Stored data entries
□ □ □

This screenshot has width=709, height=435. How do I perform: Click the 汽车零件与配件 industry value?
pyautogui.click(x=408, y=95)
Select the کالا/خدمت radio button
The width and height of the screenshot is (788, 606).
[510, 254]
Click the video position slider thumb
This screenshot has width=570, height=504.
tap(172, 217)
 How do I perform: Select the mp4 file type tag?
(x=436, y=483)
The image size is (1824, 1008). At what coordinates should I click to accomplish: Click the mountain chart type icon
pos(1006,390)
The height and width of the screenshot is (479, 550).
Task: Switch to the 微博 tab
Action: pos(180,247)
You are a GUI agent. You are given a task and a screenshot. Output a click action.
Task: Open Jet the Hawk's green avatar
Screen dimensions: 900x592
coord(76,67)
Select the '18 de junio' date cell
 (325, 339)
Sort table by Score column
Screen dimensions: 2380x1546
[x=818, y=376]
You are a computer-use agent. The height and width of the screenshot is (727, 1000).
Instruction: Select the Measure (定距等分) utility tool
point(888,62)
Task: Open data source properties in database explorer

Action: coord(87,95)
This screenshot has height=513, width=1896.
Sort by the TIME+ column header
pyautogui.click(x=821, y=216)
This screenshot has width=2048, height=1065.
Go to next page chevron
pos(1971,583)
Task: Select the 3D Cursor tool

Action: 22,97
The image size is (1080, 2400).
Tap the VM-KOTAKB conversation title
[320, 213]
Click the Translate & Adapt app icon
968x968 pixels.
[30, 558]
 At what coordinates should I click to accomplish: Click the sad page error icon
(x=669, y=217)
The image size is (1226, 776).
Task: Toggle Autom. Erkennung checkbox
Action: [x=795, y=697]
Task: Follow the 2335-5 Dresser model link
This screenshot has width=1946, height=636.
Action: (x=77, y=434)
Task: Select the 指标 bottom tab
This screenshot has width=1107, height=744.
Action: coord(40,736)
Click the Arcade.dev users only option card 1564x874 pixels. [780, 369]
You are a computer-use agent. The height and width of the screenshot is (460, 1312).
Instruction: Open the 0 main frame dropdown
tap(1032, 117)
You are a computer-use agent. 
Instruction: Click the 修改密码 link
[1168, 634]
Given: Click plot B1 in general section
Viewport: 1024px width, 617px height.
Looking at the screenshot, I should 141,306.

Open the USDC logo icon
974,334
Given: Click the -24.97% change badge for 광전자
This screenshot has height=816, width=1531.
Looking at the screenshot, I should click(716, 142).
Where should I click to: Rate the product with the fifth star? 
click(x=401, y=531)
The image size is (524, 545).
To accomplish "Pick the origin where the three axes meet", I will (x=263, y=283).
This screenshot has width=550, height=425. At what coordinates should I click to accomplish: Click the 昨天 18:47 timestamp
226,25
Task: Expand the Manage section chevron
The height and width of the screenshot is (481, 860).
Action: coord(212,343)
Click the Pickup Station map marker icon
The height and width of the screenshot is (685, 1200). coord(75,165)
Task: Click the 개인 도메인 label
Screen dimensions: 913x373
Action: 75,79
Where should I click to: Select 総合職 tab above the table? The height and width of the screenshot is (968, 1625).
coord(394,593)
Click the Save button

□ □ □

Restate, please, word for word the span of records running from the first line to the line bearing "This screenshot has width=2048, height=1065.", both included, and nothing outside it.

This screenshot has width=709, height=435. How do I perform: Click the 汽车零件与配件 industry value?
pyautogui.click(x=408, y=95)
Select the کالا/خدمت radio button
The width and height of the screenshot is (788, 606).
[510, 254]
Click the video position slider thumb
This screenshot has width=570, height=504.
tap(172, 217)
 How do I perform: Select the mp4 file type tag?
(x=436, y=483)
The image size is (1824, 1008). At what coordinates should I click to accomplish: Click the mountain chart type icon
pos(1006,390)
The height and width of the screenshot is (479, 550).
Task: Switch to the 微博 tab
Action: pos(180,247)
You are a GUI agent. You are given a task and a screenshot. Output a click action.
Task: Open Jet the Hawk's green avatar
Screen dimensions: 900x592
coord(76,67)
Select the '18 de junio' date cell
 (325, 339)
Sort table by Score column
Screen dimensions: 2380x1546
[x=818, y=376]
You are a computer-use agent. The height and width of the screenshot is (727, 1000).
Instruction: Select the Measure (定距等分) utility tool
point(888,62)
Task: Open data source properties in database explorer

Action: coord(87,95)
This screenshot has height=513, width=1896.
Sort by the TIME+ column header
pyautogui.click(x=821, y=216)
This screenshot has width=2048, height=1065.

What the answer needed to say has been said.